7. A competent cross-examiner of a DNA analyst usually does not: - A. Attack the validity of the underlying chemistry head-on - B. Probe the assumptions and inputs of the calculation - C. Ask whether the sample was degraded, low-template, or a mixture - D. Ask what the analyst was told before the analysis

8. The single most productive line of forensic cross-examination targets the witness's: - A. Educational background - B. Certainty - C. Salary - D. Courtroom demeanor

9. The ultimate-issue rule, in its modern American form, means an expert: - A. May never say anything that bears on guilt - B. May testify directly that the defendant is guilty - C. May state an opinion that embraces an ultimate issue but may not usurp the jury by testifying to guilt - D. May not testify at all on contested matters

10. "To a reasonable degree of scientific certainty" is singled out in §30.4 as dangerous because it is: - A. A precise statistical measure - B. A legal formula with no defined numerical meaning, which can launder the absence of validation into the appearance of certainty - C. Required by the Federal Rules of Evidence - D. A phrase only used by defense experts

11. Overstatement is described as more insidious than a blatant "he's guilty" because it: - A. Is always intentional - B. Produces the effect of an ultimate-issue opinion without ever saying the forbidden words - C. Is permitted by Daubert - D. Only occurs in DNA cases

12. The FBI's review of microscopic hair comparison (Chapter 19) found that examiners had overstated the evidence "not by lying about what they saw," but by: - A. Fabricating samples - B. Letting the jury hear "consistent with" as "identical to" - C. Refusing to testify - D. Using the wrong microscope

13. Communicating uncertainty is threaded between two opposite failure modes: - A. Speaking too fast and too slow - B. Overstatement (rounding up into certainty) and uselessly vague hedging (offering nothing to weigh) - C. Honesty and dishonesty - D. Direct and cross-examination

14. A verbal scale that converts a large likelihood ratio into "very strong support" stays honest only if the witness: - A. Drops the number entirely - B. Always completes it with "...for this proposition over that one" - C. Rounds it up to "proof" - D. Lets the jury decide what "very strong" means

15. The hired-gun problem is best described as: - A. A problem caused entirely by a few corrupt experts - B. The structural pressure — built into adversarial, party-paid testimony — that pulls even honest experts toward the retaining side's conclusion - C. A rule of evidence - D. A type of cross-examination

16. Adversarial allegiance refers to: - A. The lawyer's duty to argue for the client - B. The documented tendency for experts to reach conclusions favoring whichever side engaged them, even when they believe themselves objective - C. A formal oath experts take - D. The jury's loyalty to the prosecution

17. "I am an objective scientist" is described in §30.6 as: - A. A complete defense against bias - B. A symptom, not a defense — because the bias is unconscious, and confidence in immunity is itself a warning sign - C. Irrelevant to forensic testimony - D. The correct thing to say on cross

18. The expert's overriding duty is to: - A. The party who retains and pays them - B. Their own laboratory - C. The court (and the truth), which outranks any loyalty to a side - D. The jury foreperson

19. In the book's statistical language, the expert owns the __ and must never claim the ____: - A. prior; likelihood ratio - B. likelihood ratio; posterior (probability of guilt) - C. verdict; evidence - D. error rate; sample

20. In Figure 30.1, the only thing that differs between Witness A and Witness B is: - A. The laboratory result - B. The likelihood ratio - C. The words each chose on direct (certainty vs. strength of support) - D. The judge

Short answer

21. In one sentence each, distinguish direct examination from cross-examination by (a) who conducts each and (b) the characteristic kind of question (open-ended vs. leading).
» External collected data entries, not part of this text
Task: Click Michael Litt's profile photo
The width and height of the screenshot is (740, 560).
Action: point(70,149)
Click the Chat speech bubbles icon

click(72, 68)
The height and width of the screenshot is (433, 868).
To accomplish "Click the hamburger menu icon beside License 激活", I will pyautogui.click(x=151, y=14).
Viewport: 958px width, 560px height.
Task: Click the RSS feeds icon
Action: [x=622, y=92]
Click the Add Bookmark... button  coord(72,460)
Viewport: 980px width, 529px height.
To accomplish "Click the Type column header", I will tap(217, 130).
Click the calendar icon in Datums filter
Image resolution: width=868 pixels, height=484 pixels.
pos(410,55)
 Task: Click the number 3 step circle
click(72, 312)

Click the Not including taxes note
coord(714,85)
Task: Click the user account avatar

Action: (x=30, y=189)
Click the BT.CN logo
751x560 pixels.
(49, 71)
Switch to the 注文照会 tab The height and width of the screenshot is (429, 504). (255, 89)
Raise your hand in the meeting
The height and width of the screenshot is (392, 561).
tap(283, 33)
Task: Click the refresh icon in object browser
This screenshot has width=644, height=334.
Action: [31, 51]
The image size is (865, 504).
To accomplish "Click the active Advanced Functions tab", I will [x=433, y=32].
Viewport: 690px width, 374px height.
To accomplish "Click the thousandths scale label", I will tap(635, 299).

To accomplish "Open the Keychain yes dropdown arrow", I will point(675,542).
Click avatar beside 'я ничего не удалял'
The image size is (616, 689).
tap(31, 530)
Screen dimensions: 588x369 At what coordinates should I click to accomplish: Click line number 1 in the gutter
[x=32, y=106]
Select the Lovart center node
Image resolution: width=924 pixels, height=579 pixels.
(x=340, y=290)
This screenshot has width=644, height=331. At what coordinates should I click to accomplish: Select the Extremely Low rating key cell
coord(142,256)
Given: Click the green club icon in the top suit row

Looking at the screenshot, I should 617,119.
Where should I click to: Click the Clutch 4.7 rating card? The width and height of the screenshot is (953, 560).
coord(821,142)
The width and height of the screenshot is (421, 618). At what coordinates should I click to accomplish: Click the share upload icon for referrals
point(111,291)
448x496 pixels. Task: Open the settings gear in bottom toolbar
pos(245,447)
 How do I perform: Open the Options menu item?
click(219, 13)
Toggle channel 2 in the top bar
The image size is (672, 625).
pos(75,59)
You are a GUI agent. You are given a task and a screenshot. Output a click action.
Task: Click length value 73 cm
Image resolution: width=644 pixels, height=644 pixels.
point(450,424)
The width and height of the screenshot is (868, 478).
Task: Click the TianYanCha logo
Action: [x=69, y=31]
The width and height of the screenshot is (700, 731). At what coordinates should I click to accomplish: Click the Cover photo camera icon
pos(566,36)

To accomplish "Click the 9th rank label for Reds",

22. Explain why "the best defense against a withering cross-examination is a candid direct," using Figure 30.1's two witnesses to make it concrete.

23. Name three of the six cross-examination "seams" from §30.3 that target something other than the underlying science, and for each, name the upstream chapter where that vulnerability is actually created.

24. State the one rule about a verb that simultaneously defeats overstatement, survives cross-examination, and avoids the ultimate-issue error.

25. Write one sentence a DNA analyst may say about a mixture result, and one sentence the analyst may not say — and name which line the forbidden sentence crosses.

26. In the cold case, why does no witness testify that Roy Keller is guilty? Name whose job that final step is, and what they must weigh to take it.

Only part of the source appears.